- **About this exercise**
Count the lines below containing "agent". Number only.

- **Data for review**
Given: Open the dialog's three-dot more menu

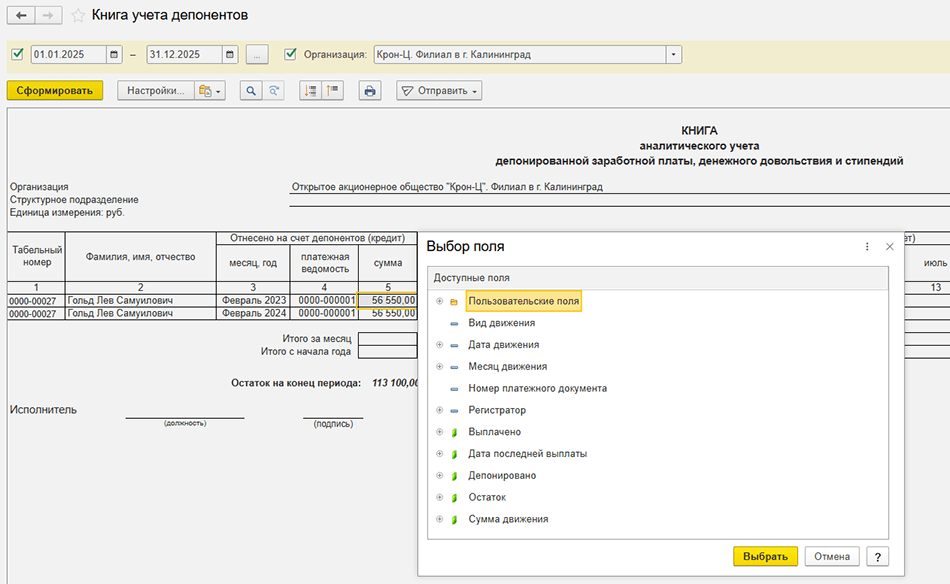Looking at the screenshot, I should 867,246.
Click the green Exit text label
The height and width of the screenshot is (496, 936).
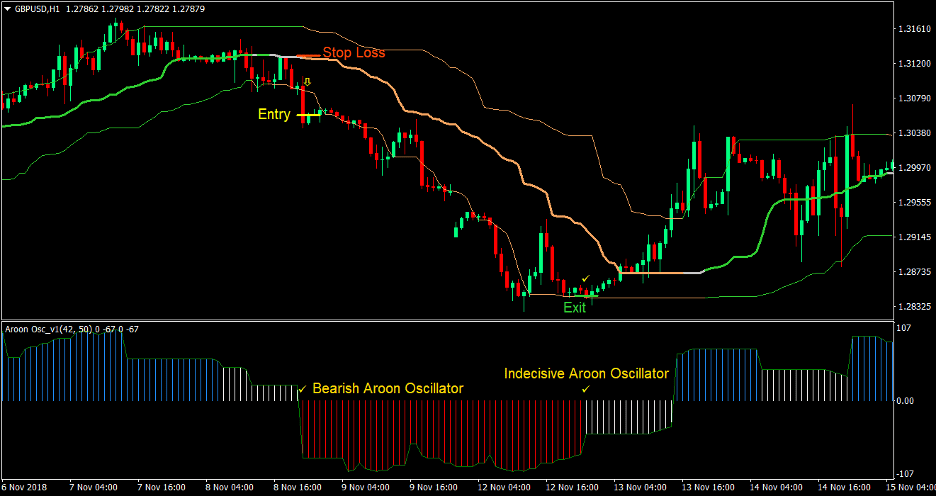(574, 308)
--
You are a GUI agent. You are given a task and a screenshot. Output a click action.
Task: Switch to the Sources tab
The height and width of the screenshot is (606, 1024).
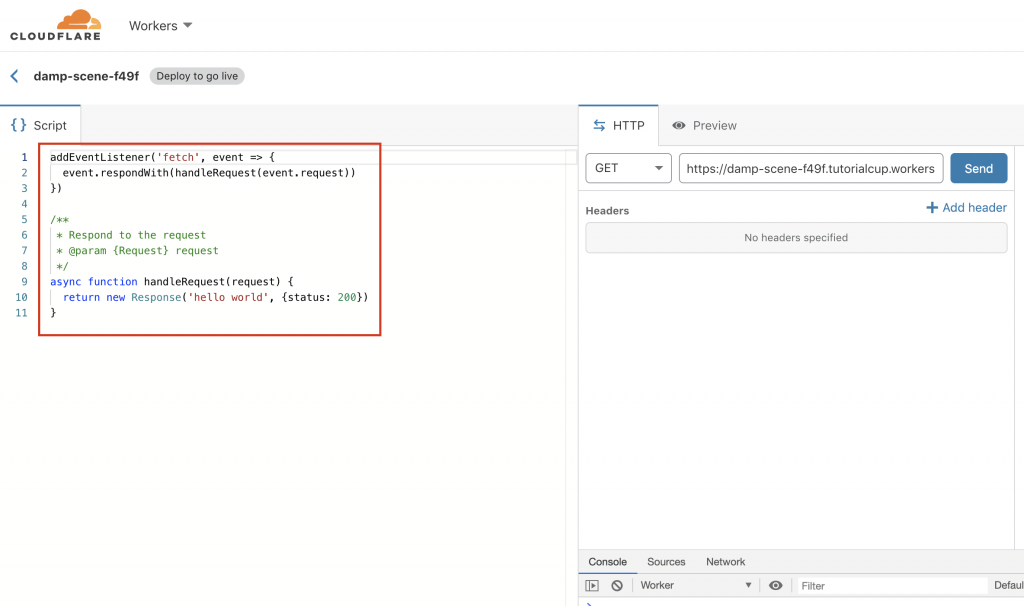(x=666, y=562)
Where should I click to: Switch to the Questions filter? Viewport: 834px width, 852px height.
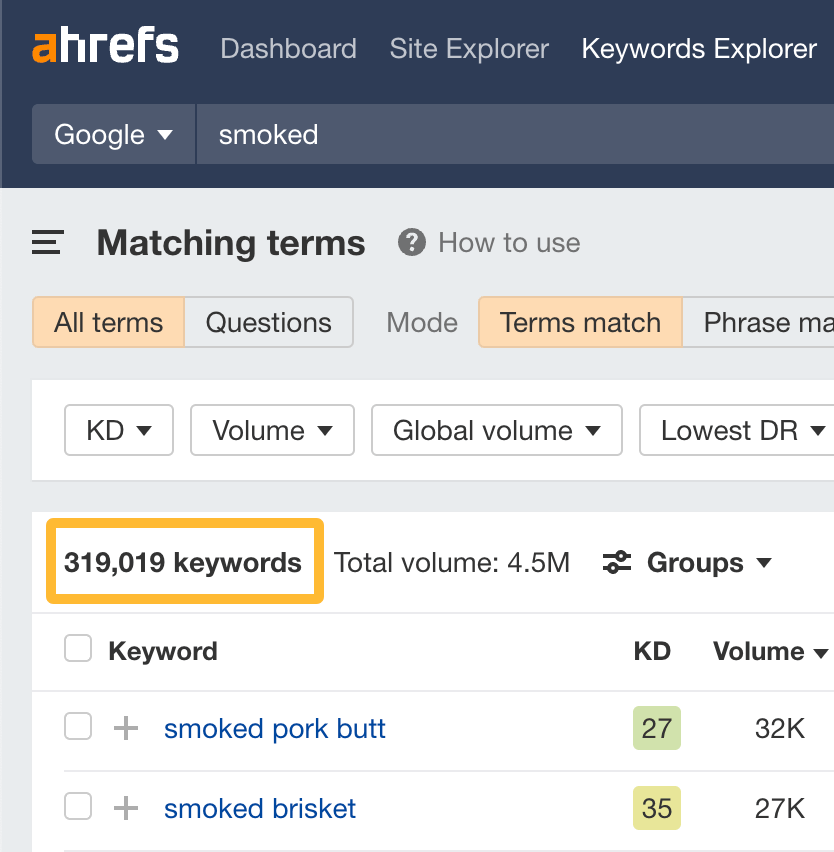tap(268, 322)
* * *
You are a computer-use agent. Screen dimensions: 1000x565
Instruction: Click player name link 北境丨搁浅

- **Output**
2